Last year Third Eye Games released Wu Xing. This was a ninja RPG with fantasy powers and which edged towards the dark and gritty rather than bright cinematic heroics.
Wu Xing: The Firebrands is the first sourcebook in the series. It’s a clanbook.
The main rules detail a number of clans; the Bamboo Herbalists, the Blazing Dancers and Grasping Shadows to name but three. Wu Xing: The Firebrands is a clanbook that centres on the artists and performers of the Blazing Dancers and the tattoo covered Virtuous Body Gardeners.
It’s not an expensive sourcebook; coming in at about £6.00 or about $10.00 and delivering just over 90 pages. The writing team of Christopher Lee Simmons, Brennan Brishop and Eloy Lasanta create their world through the characters in it. Much of The Firebrands is presented as dialogue or the history of people. I actually rather enjoy discovering a world in this way but many gamers will dismiss this as fluff.
Whereas it’s true to say that plenty of the pages in this Wu Xing sourcebook are dedicated to information through flavour it would be wrong to write the supplement off as purely background. There’s plenty of crunch.

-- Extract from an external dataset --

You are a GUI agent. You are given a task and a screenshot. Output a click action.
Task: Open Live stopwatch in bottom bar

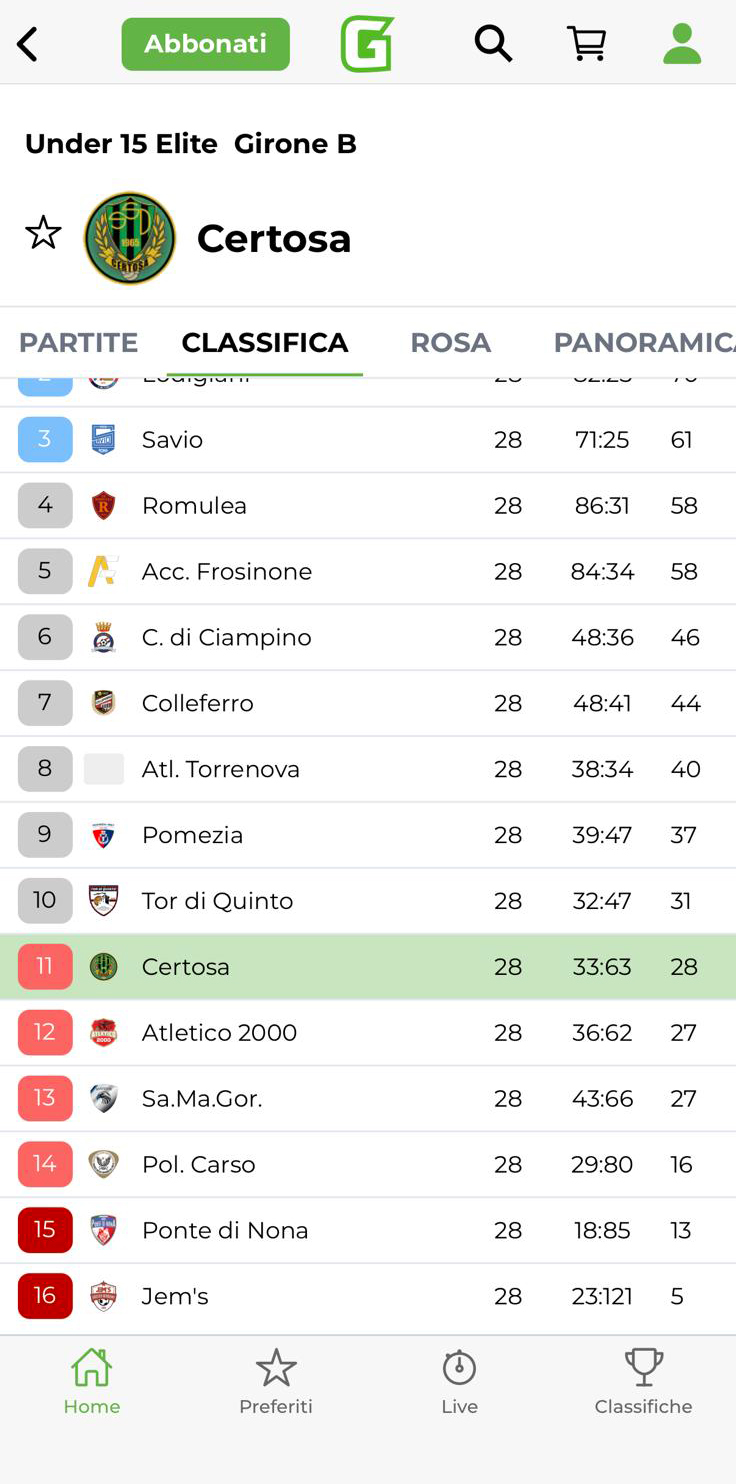pyautogui.click(x=459, y=1380)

For example, we’re given four new sub-types within the clan; there’s the Tamers (animal trainers), Bellows (fire performers), The Thousand (mask wearing spy hunters) and The Hands (spies). There is a new passion (teaching), new dancer gifts (bellows, child of the Wu Ji theater, hands, Kakou born, Kokyuryu born, tamer, the thousand, warrior’s dance) and we can see that many of those echo back to the new sub-clans, new dancer drawbacks, new ink gifts, new ink drawbacks, new weapons, new fighting styles (fox style, scorpion style), new wushu (way of the fire, way of the inked skin) and even new celestial animals.

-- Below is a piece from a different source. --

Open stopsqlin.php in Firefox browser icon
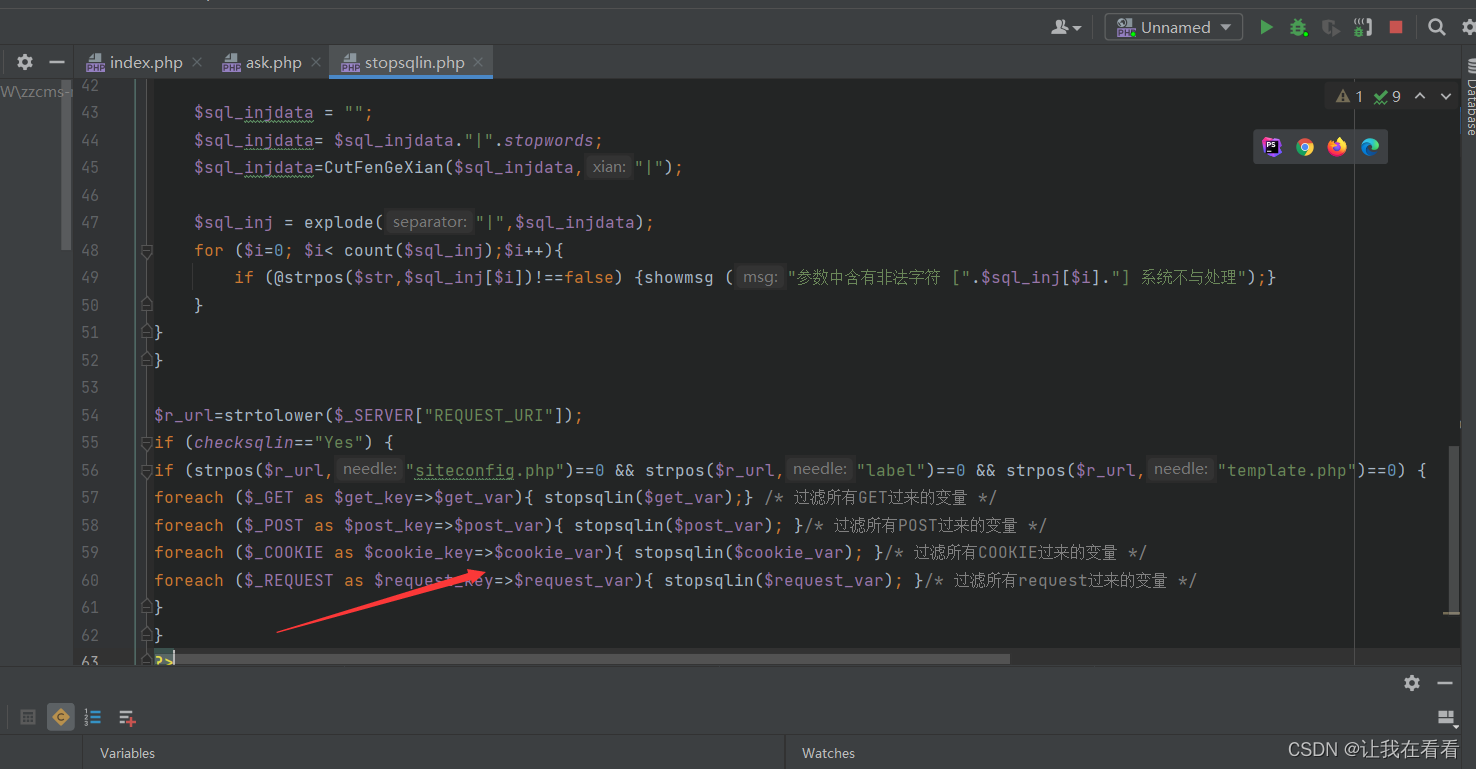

The Virtuous Body Gardeners make use of tattoos (hence the ink gifts) and as you’d hope from their clanbook this area is explored more fully. In addition to the new gifts and drawbacks we’re giving the origin of the tattoos and in keeping with the style Third Eye Games presents Wu Xing in this is a history rich in character, conflict and schism. It’s more than enough for any Wu Xing GM to draw inspiration from and weave plot strands out of.
Wu Xing shares a little more of the world too. The Wu Ji Theatre (the Infinite Theatre) is a central location for the Blazing Dancers and in The Firebrands we study it from creation to where it is today. I think Third Eye Games have thought carefully about the locations they’re adding. The city of Kokyuryu is interesting – monasteries built miles apart but close enough to be considered a single city by the administrators of the idea; ideal for tax purposes, also perfect for adverting. The city of Kokou is interesting – having run out of space to grow outwards it has grown upwards, up the side of the cliff.
You’ll notice both Kokyuryu and Kokou both mentioned among the new dancer gifts along with the Wu Ji. That fits in well with my watching of ninja and kingdom clashing Asian movie watching – where you come from seems to be as important in defining you as who you are.
Finally, Wu Xing: The Firebrands concludes with a pre-written adventure. I don’t tend to be a fan of these but the advance of this sort of inclusion is that this sourcebook can be a one stop solution for a GM in desperate need of injecting new and quick content into their Wu Xing game.
All in all; I enjoyed The Firebrands. I like the world that Third Eye Games are building and I like its feel.
Disclosure: This is not a play test review and my copy of the clanbook was provided for the purpose of reviewing.